SPU’s John Perkins Center Helps Students Bring Learning to Life

By Hope McPherson ( | Photo by Mike Siegel

Tyler ScottTyler Scott connected with the King County Prosecuting Attorney's Office through SPU's John Perkins Center.

"Who here is 19 years old?” the former inmate asked a roomful of teens. No one raised a hand. “That means I've spent more time in prison than you've been alive.”

“At that point, he had everyone's respect,” recalls Tyler Scott, a 2012 Seattle Pacific University graduate and then intern with the King County Prosecuting Attorney's Office. “He was able to speak in an authentic manner to youth about when he was young in Seattle and had made mistakes that cost him 20 years of his life.”

As a political science major with a minor in reconciliation studies, Scott worked with SPU's John Perkins Center for Reconciliation, Leadership Training, and Community Development to find an internship that fit his academic requirements and his interest in the legal system. At the Prosecuting Attorney's Office, he was assigned to its new 180 Program — designed to help divert youth facing misdemeanor charges out of the criminal justice system.

Scott is one of many students to benefit from the network of relationships built by the Perkins Center with churches, nonprofits, companies, and government organizations. Founded in 2004, the Center is a partnership between SPU and John Perkins — internationally renowned reconciliation advocate — with the goal of equipping young urban leaders who will model reconciliation and contribute to “community health and wholeness.” For 10 years, the influence of the Perkins Center has grown, not only on campus and in the Pacific Northwest, but also in locales such as Jackson, Mississippi; South Africa; and Vietnam.

“We knew SPU's legacy was a wonderful fit with John Perkins' legacy,” says Tali Hairston, director of the Center. “Most people didn't realize that this son of African-American sharecroppers and a 120-year-old university had so much in common. We've proven that they do.”

Late last winter, Hairston took Scott to the King County Prosecuting Attorney's Office in downtown Seattle. There they met with Donnie Griffin, program manager of the 180 Program. Partnering with community members, the program invites eligible young adults facing misdemeanor charges to attend a community-based workshop where they hear from others who changed course after bad choices that often resulted in jail time. Charges are not filed against those young adults who attend.

Through his internship, Scott discovered that the collaboration between SPU's Perkins Center and the reconciliation studies program in the School of Theology provided a foundation for his future. He is now working full-time as a legal assistant for the Prosecuting Attorney's Office while applying to law school.

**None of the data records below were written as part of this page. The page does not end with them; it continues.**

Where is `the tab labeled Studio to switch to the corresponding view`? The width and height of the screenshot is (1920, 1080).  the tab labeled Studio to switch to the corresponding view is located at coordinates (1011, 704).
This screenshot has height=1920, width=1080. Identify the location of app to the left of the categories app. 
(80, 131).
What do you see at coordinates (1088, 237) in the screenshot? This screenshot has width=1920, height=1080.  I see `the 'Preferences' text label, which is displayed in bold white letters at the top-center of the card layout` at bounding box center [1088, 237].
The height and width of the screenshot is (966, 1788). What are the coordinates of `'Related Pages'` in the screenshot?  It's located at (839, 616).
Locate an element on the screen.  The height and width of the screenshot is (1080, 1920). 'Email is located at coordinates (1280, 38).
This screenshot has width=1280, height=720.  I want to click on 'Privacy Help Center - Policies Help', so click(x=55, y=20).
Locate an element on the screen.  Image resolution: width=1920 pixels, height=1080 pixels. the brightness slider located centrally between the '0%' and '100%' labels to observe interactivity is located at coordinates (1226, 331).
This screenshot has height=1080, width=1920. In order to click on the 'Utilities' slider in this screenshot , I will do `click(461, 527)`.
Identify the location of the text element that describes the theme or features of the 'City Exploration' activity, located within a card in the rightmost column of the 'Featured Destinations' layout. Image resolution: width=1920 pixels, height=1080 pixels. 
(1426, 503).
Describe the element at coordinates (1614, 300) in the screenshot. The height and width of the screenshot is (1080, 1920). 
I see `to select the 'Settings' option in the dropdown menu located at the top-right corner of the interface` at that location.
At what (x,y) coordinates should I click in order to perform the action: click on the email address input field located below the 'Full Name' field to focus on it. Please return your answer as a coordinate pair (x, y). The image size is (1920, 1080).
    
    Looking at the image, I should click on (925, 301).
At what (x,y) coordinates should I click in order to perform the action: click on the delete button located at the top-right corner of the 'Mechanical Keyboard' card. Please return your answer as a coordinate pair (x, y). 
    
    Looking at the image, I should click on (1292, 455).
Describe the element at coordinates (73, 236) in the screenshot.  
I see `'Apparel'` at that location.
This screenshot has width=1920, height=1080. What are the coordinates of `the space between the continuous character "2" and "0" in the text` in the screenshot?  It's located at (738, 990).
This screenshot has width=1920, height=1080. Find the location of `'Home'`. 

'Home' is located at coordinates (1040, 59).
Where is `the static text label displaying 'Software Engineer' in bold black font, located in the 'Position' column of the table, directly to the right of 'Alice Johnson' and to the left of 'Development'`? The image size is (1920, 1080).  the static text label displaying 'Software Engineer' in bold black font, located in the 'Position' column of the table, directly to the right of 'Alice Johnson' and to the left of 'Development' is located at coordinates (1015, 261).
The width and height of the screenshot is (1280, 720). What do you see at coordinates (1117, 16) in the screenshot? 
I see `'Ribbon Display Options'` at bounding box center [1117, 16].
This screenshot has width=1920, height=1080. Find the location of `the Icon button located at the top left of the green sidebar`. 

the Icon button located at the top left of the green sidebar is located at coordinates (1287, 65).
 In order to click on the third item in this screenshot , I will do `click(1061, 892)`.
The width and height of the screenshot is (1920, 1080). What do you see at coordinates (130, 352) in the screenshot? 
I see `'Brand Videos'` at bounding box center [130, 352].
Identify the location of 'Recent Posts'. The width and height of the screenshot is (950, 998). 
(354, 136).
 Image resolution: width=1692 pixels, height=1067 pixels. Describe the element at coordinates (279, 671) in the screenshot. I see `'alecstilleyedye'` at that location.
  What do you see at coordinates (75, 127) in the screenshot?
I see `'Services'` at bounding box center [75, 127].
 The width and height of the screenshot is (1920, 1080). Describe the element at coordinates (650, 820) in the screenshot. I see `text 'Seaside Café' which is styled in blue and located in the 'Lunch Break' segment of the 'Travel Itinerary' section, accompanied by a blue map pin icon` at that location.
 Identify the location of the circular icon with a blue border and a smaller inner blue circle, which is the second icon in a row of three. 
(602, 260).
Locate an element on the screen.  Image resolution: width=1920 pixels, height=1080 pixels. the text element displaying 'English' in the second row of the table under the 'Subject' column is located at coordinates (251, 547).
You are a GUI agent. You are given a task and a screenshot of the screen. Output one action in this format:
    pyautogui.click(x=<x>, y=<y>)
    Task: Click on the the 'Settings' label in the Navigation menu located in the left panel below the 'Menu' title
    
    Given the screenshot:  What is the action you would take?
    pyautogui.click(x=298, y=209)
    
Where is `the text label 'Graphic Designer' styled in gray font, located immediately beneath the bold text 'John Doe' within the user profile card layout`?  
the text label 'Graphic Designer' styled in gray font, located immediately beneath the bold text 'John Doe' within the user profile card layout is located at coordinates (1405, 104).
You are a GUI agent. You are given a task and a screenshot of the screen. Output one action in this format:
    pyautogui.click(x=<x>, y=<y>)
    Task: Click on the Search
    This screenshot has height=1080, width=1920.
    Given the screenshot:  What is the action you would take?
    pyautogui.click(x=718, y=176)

“Because of Tyler's training and the work he has done with the Perkins Center, he came to our office with a more advanced understanding of social justice measures and how those measures reflect on any system,” says Leesa Manion, chief of staff for the King County Prosecuting Attorney's Office. “While there was the tangible goal of diverting youth out of the system, he also understood there were intangible positives to the program, such as young adults empowered to believe they were better than the potential charges on a piece of paper.”

For Hairston, connecting students with opportunities for reconciliation work is a big part of what the Perkins Center is all about.

“It's not like finding them a job at Microsoft,” he explains. “The internship for the reconciliation studies minor isn't about giving students technical knowledge about reconciliation, because they've covered that in class. It's about experiencing the work of reconciliation. Through internships, students are experiencing day to day what it's like to be reconcilers.”

It's a principle Scott understands. “For four years I studied theology and political science, and tried to learn how to do it from textbooks and the classroom,” he says. “But I needed to experience it to understand it more fully.”